Stored items from a collection =
=== Begin Enclosure ===

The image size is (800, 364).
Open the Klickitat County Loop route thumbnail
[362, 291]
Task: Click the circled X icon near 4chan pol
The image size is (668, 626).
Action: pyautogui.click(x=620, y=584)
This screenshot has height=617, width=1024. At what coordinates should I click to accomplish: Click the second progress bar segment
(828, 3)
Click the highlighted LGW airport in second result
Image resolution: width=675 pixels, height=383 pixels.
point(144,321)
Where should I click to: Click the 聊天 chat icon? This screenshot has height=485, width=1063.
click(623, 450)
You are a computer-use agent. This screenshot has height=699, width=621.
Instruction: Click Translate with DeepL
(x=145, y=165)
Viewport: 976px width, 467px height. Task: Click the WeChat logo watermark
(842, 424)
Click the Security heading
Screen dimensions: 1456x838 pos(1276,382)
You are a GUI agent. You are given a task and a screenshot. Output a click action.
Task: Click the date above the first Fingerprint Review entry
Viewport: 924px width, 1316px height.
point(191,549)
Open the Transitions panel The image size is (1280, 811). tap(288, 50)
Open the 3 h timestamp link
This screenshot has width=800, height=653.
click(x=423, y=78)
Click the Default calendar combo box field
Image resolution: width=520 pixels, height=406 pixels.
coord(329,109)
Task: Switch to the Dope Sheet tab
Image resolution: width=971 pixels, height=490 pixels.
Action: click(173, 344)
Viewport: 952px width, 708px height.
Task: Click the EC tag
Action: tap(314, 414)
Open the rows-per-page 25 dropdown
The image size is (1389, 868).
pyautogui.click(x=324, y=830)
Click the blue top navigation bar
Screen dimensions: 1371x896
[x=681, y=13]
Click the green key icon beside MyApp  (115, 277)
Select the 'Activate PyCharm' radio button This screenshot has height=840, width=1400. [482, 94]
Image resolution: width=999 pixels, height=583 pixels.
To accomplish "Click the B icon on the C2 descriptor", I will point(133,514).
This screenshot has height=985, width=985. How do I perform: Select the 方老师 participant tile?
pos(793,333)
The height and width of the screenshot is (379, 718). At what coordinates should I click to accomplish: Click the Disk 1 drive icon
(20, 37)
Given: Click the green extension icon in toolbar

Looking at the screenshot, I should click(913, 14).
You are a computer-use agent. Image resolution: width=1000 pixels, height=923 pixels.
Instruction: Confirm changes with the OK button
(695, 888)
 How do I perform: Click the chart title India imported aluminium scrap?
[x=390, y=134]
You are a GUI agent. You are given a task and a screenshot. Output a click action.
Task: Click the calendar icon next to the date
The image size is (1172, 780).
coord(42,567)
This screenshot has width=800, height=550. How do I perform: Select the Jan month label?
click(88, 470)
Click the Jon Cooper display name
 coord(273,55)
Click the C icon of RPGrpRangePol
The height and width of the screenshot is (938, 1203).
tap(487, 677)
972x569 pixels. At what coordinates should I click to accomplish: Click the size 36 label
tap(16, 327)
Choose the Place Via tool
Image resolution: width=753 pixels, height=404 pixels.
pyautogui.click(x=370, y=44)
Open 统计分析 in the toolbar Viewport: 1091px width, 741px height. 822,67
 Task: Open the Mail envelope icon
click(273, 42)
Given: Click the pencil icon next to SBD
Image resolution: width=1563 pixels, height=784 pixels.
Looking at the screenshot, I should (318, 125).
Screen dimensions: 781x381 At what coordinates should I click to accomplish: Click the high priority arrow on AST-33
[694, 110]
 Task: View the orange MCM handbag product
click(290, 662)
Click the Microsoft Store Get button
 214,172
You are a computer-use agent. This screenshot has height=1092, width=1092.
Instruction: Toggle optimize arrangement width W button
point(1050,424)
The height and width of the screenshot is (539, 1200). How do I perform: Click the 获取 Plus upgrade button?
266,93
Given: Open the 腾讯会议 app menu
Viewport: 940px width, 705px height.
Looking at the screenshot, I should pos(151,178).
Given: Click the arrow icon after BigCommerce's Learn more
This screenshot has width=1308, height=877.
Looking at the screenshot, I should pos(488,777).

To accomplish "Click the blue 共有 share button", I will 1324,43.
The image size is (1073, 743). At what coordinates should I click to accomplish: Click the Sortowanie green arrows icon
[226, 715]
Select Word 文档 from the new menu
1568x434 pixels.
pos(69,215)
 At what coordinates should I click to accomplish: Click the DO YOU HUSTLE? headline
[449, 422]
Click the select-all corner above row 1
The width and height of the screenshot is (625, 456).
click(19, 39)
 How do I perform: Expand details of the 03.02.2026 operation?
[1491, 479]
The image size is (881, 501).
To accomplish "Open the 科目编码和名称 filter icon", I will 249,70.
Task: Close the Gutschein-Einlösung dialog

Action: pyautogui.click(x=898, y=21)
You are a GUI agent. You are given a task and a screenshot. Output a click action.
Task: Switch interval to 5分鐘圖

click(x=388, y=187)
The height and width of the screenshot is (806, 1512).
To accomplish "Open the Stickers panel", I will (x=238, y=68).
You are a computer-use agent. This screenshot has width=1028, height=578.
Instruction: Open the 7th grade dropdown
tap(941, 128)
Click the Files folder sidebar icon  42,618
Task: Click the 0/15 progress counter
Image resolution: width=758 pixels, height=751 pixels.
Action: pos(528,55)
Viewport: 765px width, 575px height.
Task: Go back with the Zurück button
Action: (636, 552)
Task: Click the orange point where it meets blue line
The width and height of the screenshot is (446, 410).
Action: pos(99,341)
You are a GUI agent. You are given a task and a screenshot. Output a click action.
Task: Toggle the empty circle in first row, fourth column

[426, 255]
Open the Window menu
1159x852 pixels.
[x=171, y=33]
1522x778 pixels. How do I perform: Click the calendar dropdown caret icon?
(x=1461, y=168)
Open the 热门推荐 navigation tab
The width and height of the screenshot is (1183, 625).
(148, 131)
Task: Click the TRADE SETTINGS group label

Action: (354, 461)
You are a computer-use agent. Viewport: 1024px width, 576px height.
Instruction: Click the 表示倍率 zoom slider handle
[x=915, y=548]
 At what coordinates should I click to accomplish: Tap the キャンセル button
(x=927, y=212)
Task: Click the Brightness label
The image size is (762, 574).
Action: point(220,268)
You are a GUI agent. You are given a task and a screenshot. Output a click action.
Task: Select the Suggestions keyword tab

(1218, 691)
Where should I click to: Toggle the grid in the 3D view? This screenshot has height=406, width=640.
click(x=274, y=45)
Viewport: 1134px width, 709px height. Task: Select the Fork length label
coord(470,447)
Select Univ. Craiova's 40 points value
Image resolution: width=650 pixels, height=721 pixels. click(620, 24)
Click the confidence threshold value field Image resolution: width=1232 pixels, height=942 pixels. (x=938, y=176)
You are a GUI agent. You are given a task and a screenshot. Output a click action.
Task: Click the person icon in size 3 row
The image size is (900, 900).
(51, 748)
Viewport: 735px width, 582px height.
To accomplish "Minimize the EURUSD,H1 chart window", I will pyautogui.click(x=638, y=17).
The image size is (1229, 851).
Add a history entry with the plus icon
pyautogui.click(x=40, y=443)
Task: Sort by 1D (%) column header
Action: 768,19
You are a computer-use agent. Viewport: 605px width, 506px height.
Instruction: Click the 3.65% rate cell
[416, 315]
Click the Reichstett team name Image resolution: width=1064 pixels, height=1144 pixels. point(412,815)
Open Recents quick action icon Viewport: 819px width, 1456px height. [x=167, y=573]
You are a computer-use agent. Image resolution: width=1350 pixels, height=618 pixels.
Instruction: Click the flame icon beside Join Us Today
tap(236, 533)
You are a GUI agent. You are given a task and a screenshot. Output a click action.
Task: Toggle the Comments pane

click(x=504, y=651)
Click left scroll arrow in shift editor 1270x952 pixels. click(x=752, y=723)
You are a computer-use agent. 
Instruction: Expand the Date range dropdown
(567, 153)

=== End Enclosure ===

WORK TO BE COMPLETED =
Your answer must be the lines above from the one containing "Select Word 文档 from the new menu" to the one containing "Task: Click the 0/15 progress counter", both included, restated word for word.

EXERCISE SOLUTION =
Select Word 文档 from the new menu
1568x434 pixels.
pos(69,215)
 At what coordinates should I click to accomplish: Click the DO YOU HUSTLE? headline
[449, 422]
Click the select-all corner above row 1
The width and height of the screenshot is (625, 456).
click(19, 39)
 How do I perform: Expand details of the 03.02.2026 operation?
[1491, 479]
The image size is (881, 501).
To accomplish "Open the 科目编码和名称 filter icon", I will 249,70.
Task: Close the Gutschein-Einlösung dialog

Action: pyautogui.click(x=898, y=21)
You are a GUI agent. You are given a task and a screenshot. Output a click action.
Task: Switch interval to 5分鐘圖

click(x=388, y=187)
The height and width of the screenshot is (806, 1512).
To accomplish "Open the Stickers panel", I will (x=238, y=68).
You are a computer-use agent. This screenshot has width=1028, height=578.
Instruction: Open the 7th grade dropdown
tap(941, 128)
Click the Files folder sidebar icon  42,618
Task: Click the 0/15 progress counter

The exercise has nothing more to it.